In Italy the toilets cost money: one entire euro. That is more than a buck. It’s not that I’m cheap; it’s that you need the exact change, which I never have. So I have to ask for it, which they never give me. I really don’t know why Italians are so partial to their change. Maybe they need it for when they have to use the bathroom themselves. But if that were the case, you would think that the bathroom lady would be generous with change, and she isn’t. So inevitably I have to go to a kiosk and buy something, but it has to be something that costs precisely enough to garner at least one one-euro coin in change, because if you are not careful you could get two two-euro coins, and the bathroom lady will not take one of those even if you tell her to keep the difference.

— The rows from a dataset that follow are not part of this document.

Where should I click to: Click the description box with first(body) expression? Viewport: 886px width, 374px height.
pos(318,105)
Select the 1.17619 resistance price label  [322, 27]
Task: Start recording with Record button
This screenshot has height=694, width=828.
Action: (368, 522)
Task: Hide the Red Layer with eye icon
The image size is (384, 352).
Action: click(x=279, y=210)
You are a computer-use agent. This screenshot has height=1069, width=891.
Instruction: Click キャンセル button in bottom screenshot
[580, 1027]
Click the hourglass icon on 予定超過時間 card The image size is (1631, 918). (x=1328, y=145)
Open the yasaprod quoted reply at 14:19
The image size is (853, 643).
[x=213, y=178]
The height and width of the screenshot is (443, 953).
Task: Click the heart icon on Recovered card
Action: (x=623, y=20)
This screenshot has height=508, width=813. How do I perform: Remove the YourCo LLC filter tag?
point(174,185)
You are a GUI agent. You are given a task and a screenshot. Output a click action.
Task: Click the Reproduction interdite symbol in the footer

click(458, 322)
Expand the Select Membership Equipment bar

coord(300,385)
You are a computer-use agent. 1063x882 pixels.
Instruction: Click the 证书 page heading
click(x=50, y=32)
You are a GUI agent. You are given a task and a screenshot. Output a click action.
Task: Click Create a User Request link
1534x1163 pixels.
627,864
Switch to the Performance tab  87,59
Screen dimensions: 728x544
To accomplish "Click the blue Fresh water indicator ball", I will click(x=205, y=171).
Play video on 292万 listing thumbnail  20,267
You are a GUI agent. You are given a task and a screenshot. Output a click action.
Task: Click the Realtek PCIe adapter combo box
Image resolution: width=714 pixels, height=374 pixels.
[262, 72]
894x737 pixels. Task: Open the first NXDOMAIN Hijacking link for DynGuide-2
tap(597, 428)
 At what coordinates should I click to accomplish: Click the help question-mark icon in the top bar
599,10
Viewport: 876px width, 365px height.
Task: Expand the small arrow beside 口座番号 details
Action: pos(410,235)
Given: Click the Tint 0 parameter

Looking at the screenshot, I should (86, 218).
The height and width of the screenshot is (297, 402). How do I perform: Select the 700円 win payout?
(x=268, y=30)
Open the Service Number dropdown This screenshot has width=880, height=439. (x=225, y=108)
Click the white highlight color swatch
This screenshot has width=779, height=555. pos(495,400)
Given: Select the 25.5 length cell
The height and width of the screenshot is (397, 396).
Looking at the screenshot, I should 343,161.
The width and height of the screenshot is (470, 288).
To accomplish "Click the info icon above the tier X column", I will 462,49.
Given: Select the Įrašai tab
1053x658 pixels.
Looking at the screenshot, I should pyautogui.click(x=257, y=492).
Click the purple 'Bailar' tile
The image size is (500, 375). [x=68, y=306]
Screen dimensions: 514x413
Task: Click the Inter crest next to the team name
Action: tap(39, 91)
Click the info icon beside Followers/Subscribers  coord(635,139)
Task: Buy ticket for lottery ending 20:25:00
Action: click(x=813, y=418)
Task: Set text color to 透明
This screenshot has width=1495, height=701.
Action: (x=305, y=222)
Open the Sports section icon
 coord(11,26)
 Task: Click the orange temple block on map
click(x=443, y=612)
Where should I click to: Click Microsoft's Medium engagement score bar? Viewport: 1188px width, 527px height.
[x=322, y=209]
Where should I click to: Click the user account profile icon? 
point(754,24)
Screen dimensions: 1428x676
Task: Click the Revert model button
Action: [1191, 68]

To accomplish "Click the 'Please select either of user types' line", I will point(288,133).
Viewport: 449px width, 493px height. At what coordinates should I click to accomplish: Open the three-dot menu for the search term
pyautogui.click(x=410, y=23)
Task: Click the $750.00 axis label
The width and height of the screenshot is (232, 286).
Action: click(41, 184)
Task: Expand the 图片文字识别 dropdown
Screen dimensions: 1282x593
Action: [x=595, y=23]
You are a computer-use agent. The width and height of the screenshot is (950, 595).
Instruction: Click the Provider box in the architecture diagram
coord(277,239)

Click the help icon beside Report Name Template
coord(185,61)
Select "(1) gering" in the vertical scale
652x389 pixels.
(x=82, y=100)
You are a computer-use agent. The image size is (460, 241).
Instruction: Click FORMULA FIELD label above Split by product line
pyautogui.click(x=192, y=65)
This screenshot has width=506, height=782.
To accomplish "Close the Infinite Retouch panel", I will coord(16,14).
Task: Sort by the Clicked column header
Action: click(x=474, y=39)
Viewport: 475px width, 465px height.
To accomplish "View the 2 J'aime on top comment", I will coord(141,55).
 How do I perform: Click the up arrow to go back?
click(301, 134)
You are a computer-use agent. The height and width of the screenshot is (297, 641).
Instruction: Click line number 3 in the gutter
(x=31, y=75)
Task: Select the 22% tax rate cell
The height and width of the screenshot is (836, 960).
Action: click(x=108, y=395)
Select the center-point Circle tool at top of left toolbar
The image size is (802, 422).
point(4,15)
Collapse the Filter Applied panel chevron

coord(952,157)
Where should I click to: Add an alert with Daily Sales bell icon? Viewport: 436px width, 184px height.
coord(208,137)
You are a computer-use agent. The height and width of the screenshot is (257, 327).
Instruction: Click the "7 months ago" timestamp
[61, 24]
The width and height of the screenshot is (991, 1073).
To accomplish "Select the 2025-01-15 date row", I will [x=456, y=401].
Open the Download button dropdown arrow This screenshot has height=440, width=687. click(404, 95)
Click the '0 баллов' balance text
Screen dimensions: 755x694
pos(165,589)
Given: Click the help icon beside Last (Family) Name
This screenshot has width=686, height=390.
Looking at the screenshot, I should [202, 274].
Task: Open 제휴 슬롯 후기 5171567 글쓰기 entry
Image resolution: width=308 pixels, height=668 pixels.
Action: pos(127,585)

I’ve thought about avoiding Italy, but instead I keep going there. I’ve learned how to ask for change in Italian (Avete due più di due?), and today I still wear a colorful string around my wrist, put there by a large Nigerian man who customarily accosts us as we crest the escalator at the Duomo di Milano. “It’s for long life,” he’ll say as he ties one around my wrist and another around my daughter’s. “Thanks,” I’ll say. “One euro,” he’ll demand. I’ll produce a five and ask if he has change. “No change,” he’ll say, knowing I’ll let him keep it.